Revelation and Religion

  • Herbert Henry Farmer
1949 to 1950
University of Glasgow

Revelation and Religion is the first course of Gifford Lectures presented by H. H. Farmer in 1950. The work offers a theologically Christian interpretation of the universal phenomenon of human religious experience and seeks to find a common ground for all religions in the revelation of God in the incarnate Christ.

Systematic Theology

  • Paul Tillich
1953 to 1954
University of Aberdeen

For Tillich, theology is required to serve the needs of the Christian Church. This involves both stating the truth of the Christian message and providing a satisfactory interpretation of this truth for each generation. These lectures establish a close correlation with philosophy through the organisation of subject matter in each section. The main theological problems discussed illustrate the systematic consequences of this correlation.

The Relevance of Science

  • Carl Friedrich von Weizsäcker
1959 to 1961
University of Glasgow

In The Relevance of Science, Weizsäcker engaged in a dialogue with intellectuals more than with the specialists in the fields he discusses. He diagnoses the ambivalence of the scientific civilization in place at the time the lectures were given.

He also aims to present practical solutions to problems raised in his theoretical work.
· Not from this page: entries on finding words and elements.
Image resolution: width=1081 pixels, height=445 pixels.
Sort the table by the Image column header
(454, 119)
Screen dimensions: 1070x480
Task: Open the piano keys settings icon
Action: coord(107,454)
First, he presents an account of history from a philosophical standpoint. Then he outlines his own philosophical ideas as a basis for further discussion. He discusses the history of Western thought by examining the history of nature, seeing his lectures not primarily as giving rise to practical advice but as helping to develop our consciousness.

Benedikt Bock
University of Glasgow

Beyond Ideology

  • Ninian Roderick Smart
1979 to 1980
University of Edinburgh

In Beyond Ideology, Ninian Smart faces up to the reality that in the world of humans there exist different Beyonds, or at the very least there are different maps of the world hereafter. From this it becomes clear that the problem of the plurality of religions cannot be left unaddressed. Smart’s consideration of the plurality of religions is completed in a much broader perspective than is usual.

Action and Belief

  • Thomas Malcolm Knox
1966 to 1968
University of Aberdeen

Sir Malcolm Knox delivered his Gifford Lectures in 1966–1968 at the University of Aberdeen. The series was published in two separate volumes under the titles Action and A Layman’s Quest. Knox takes up Lord Gifford’s requirements in the first series of lectures (Action, published in 1968) through a treatment of action (as the core element in ethics) and its connection with religious belief.